The problem → Read through the lines below and copy the ones holding the string "cell".

Data excerpts
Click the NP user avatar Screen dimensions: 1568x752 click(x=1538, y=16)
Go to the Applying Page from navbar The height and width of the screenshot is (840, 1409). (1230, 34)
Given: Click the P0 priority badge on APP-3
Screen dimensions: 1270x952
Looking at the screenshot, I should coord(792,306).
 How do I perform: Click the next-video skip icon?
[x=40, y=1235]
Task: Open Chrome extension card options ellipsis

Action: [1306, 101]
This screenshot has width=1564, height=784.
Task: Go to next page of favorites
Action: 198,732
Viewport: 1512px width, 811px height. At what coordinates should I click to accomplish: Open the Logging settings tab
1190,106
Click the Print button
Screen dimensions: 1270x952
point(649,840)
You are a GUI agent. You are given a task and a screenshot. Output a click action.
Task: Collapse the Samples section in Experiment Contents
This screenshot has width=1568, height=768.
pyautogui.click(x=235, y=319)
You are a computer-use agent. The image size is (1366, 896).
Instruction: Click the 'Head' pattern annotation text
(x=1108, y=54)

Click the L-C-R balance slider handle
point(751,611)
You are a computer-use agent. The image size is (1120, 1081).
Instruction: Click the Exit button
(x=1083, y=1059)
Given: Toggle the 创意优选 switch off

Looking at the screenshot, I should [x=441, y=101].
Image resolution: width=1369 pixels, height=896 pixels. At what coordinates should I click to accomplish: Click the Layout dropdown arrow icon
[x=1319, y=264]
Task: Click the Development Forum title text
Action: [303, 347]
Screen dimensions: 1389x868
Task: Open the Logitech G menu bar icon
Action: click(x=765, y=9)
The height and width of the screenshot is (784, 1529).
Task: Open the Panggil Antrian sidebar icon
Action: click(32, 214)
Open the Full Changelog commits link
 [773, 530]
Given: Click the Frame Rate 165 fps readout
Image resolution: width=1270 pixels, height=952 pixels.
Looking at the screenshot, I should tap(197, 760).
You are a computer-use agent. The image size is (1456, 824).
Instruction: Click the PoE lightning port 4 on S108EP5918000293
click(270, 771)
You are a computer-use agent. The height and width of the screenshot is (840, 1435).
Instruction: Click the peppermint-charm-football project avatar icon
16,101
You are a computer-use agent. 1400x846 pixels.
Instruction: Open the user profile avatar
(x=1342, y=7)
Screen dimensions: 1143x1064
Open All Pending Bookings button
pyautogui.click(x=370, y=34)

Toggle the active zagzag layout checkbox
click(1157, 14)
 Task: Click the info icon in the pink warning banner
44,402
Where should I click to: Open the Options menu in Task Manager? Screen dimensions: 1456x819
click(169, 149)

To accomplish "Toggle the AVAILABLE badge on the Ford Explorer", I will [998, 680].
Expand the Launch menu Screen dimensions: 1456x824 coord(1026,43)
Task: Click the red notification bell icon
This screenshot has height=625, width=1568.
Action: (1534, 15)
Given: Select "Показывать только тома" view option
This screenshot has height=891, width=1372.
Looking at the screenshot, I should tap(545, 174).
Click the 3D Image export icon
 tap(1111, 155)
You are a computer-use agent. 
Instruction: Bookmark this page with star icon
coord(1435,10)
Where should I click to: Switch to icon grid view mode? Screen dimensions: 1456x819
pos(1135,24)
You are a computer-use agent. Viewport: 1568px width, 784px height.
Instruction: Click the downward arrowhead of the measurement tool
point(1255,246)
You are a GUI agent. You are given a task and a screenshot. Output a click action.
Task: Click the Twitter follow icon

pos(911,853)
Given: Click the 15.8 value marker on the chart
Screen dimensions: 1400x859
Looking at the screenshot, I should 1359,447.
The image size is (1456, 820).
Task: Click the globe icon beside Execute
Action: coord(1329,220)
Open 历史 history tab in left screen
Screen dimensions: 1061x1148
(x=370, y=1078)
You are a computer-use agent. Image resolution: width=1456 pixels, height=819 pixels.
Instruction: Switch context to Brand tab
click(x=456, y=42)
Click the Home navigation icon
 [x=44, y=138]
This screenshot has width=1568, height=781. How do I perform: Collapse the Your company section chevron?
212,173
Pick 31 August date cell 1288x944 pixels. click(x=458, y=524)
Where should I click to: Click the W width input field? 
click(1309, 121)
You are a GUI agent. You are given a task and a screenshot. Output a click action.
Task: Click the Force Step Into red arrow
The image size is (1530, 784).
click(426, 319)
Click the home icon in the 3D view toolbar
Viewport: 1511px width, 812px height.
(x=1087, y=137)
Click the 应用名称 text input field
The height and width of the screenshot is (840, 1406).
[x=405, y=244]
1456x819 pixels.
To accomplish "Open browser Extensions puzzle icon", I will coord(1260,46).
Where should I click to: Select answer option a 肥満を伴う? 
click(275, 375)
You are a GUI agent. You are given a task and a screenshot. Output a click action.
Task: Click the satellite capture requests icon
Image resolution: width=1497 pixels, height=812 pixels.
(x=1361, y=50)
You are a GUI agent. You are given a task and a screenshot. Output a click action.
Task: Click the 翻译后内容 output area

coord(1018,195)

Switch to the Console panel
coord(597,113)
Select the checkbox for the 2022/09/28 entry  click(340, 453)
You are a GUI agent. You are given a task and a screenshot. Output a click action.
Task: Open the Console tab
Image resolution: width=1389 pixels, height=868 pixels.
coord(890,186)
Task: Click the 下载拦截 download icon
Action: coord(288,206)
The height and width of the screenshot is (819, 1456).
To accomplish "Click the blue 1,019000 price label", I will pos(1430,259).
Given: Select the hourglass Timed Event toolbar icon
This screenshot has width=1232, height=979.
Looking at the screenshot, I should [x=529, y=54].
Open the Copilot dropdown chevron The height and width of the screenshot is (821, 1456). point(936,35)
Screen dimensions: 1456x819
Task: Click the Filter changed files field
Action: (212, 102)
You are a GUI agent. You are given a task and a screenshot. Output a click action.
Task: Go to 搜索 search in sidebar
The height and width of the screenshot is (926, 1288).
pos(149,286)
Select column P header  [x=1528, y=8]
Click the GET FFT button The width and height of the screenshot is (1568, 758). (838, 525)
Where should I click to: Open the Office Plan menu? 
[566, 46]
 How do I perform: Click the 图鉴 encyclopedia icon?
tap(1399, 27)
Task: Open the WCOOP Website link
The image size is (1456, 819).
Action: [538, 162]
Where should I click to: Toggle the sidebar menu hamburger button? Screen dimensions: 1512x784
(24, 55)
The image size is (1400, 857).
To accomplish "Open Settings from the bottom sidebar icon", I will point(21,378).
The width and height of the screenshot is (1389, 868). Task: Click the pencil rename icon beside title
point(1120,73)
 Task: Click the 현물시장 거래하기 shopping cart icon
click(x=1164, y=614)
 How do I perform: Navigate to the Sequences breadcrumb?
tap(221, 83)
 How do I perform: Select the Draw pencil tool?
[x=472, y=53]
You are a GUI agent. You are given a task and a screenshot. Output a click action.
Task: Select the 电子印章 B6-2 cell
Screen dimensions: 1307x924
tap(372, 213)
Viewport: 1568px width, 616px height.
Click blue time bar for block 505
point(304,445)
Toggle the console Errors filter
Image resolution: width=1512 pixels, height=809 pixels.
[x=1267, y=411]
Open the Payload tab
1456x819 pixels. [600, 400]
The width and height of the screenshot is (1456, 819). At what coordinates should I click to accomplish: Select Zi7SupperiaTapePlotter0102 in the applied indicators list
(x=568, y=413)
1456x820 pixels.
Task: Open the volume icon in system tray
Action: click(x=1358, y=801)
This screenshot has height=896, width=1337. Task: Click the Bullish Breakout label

Result →
Pick 31 August date cell 1288x944 pixels. click(x=458, y=524)
Task: Select the 电子印章 B6-2 cell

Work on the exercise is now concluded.